もう寝られない、というか睡眠時間は十分にとったので諦めて起き出し、正確にはまだ寝具に寝そべりながら、眼鏡もかけず目を細めてスマホで新聞を読む。いつもは大見出しをざっと見るくらいで済ませてしまうが、土曜の朝刊は書評ページを楽しみにしているので、寝転んで持つスマホの角度で記事が縦になったり横になったりするのを、固定するのも面倒で首を縦に維持することでスマホの縦を維持しつつ、視力が悪いのでところどころ拡大しながら、書評コーナーに辿り着いた。
ざっと目を通したり立ち止まってゆっくり読んだり、興味のままに進めながら、3ページ目のはじめに紹介されている本のタイトルだけを見て、本文を読み出し、なんか奥泉光みたいだな、と思ったら奥泉光だった。これはもう書評は読まなくても良い、というかあえて読まないと思って、そのままAmazonに行き、もう一月も前に出版されていたことを知ったのだ。
hontoの通販が終了してから、どこの通販サイトで本を買うか迷うようになった。これはそこそこの規模の本屋が近くにない多くの人にとって、共通の悩みではないだろうか。
アカウントを持っているAmazonが手っ取り早いが、本が裸で段ボールや紙袋に入って無造作に送られてくるのが少々辛い。たまに表紙が破れていることがある。詰め物のつもりのくしゃくしゃの紙が、余計に中身を傷つけているのだ(なにか、新しいことわざになりそうだ。あるいは古いことわざにもうある。)。
透明のビニール袋に入れてテープでみっちり止めて、丁寧すぎるくらい丁寧に梱包してくれていたhontoが懐かしい。過剰包装?まあそうだったかもしれない。

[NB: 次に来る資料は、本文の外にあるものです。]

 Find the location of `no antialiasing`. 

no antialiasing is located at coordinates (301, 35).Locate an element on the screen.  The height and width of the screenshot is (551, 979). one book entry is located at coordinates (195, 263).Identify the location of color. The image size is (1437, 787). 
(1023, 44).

本の通販が事業のスタートだというAmazonの梱包は、ああいう感じでもペーパーバック主体のアメリカでは気にならないんだろうな、と思いながら、1000ページ超、5000円超の重量物である奥泉光の新刊「虚史のリズム」を綺麗なままで手に入れるには本屋に行くしかあるまい、取り置きかあ、ネットで取り置きするのにまたアカウント作るのもなあ、とダラダラするのに慣れてしまった体で考える。

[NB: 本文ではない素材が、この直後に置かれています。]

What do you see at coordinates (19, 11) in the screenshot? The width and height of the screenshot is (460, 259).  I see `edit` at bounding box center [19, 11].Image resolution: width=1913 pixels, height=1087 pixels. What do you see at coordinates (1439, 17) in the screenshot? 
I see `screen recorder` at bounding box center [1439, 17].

ジュンク堂の通販はどうなったんよ?秋からスタートって言ってなかったっけ?と調べてみると、すでにホームページが出来ていた。通販できるものだと思って、hontoのカードとの連携を済ませてみたら、まだ店舗での取り置きしか出来ないようだ。
最近よく行く最も近い天王寺の店舗には、在庫がなかった。書評でも紹介されたし、これはますます品薄になるなと、いつ遠出(というのも大げさなのだが)する気になるか分からないけれど、梅田の丸善ジュンク堂で取り置きをすることにした。だいたい一週間、取っておいてもらえるようだ。
この日ネットで取り置きをした時は、連休中の明日か明後日行こう、久しぶりに梅田に行こう、とやる気に満ちていたのだが、いざ日曜日になるとなんか混んでそうだし暑いし、敬老の日の月曜日はとてもだるくて、二度寝してしまい、もういっか、と諦めた。
しかし、たとえ会ったことのない人でも、好かれなくても良いがわざわざ嫌われたくはない。相手がコンピューターやAIでもだ。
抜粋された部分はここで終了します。